Text and element pointing records:
☆ ☆ ☆ ☆ ☆

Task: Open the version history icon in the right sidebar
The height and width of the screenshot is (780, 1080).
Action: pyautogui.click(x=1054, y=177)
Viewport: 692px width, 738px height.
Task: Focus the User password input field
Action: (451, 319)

☆ ☆ ☆ ☆ ☆

Render all of the data above as a Markdown table with two columns, Row and Line. Number each line in order and leave out any blank lines.

| Row | Line |
|---|---|
| 1 | Task: Open the version history icon in the right sidebar |
| 2 | The height and width of the screenshot is (780, 1080). |
| 3 | Action: pyautogui.click(x=1054, y=177) |
| 4 | Viewport: 692px width, 738px height. |
| 5 | Task: Focus the User password input field |
| 6 | Action: (451, 319) |